You were reading a lot of Murakami during the writing and making of this film.
(laughs) You did a lot of research. I didn't really want to get into this but I guess we have to mention it. After Claire Dolan and before Keane I shot another film about child abduction called In God's Hands, but that one was about a middle-class family and the disintegration of it after this event. And unfortunately there was irreversible negative damage so the insurance company stepped in and reimbursed production, but there was no way to salvage the production, it was gone. But I had shot all the footage, the film had wrapped, and as you can imagine it was a difficult period. So I read all of Murakami's novels back-to-back--at that point he had nine--and there was a sense of... I guess I found some measure of peace in his work and realized that although I had lost the film, in the grand scheme of things, if you suffer a misfortune, at least nobody got hurt. As passionate as I am about my work, I was able to move on. Soderbergh was the producer and he was wonderful. He said, "Don't worry, we'll work together again," and he was true to his word.

But you hadn't gotten the idea of child abduction out of your system...
No, that's right, so I wrote a whole new script and it did lead to some confusion because some people thought that I was remaking In God's Hands which just couldn't be further from the truth.

Sounds impossible, to boot.
Absolutely. Impossible and I can't imagine ever wanting to remake a movie that you've already shot. All the life and spontaneity and energy would have been sapped from it.

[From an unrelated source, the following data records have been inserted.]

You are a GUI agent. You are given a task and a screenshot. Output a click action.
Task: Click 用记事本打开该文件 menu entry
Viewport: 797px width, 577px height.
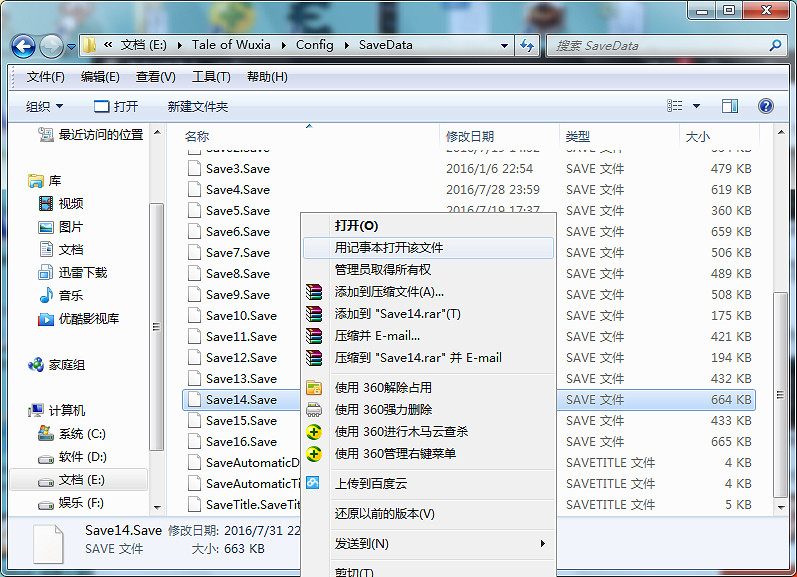pos(389,247)
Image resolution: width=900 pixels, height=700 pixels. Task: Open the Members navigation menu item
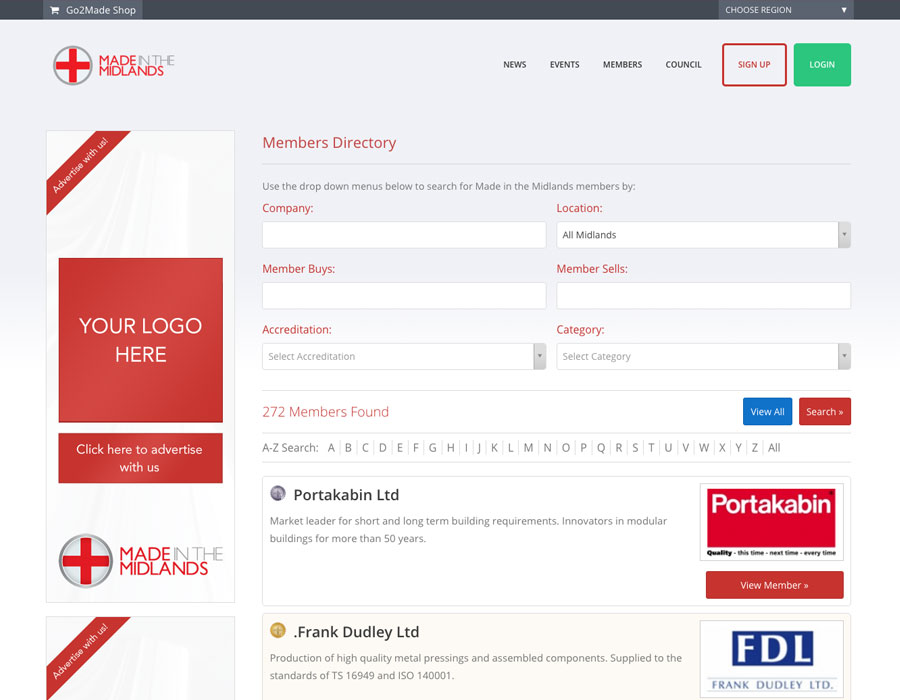[x=622, y=65]
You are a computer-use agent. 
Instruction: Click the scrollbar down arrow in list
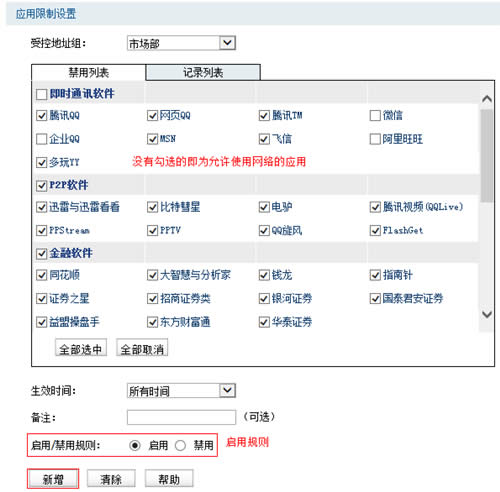click(487, 314)
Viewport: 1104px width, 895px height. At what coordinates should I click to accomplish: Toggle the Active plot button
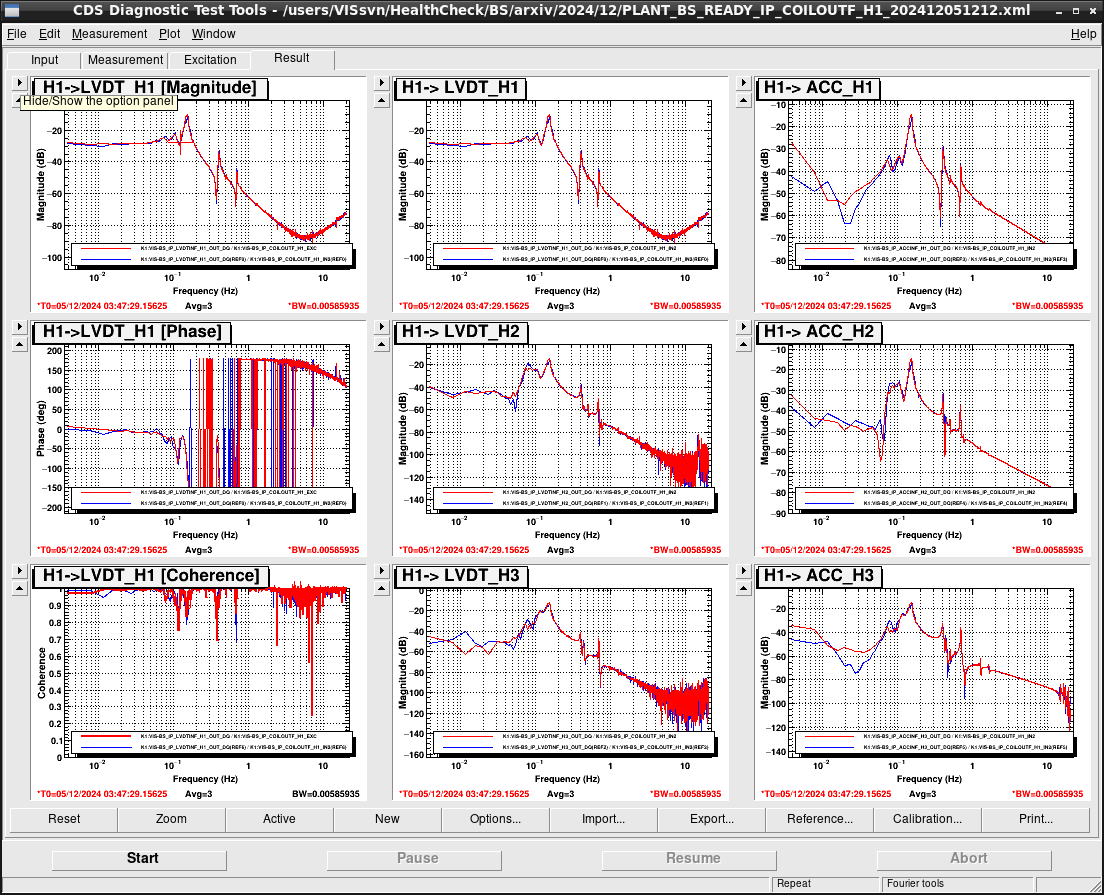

Does that feeling of loss seep into Keane?
I think that's probably reading too much into it. I think that the ideas of Keane come from a place much deeper than that. The idea of losing a child, having a kid abducted, must be the worst thing in life. On another level, I think, the reality is that everything you go through affects you and so how can something like that not affect you? If anything the way that it affected me was that it really--what's the right word? It really focused me to get another film made because I realized that the only way I could put that part of my life behind me, the only way to close that circle, would be to get another film finished. I look at it in a positive way now in that if I'd finished In God's Hands, I never would have done Keane.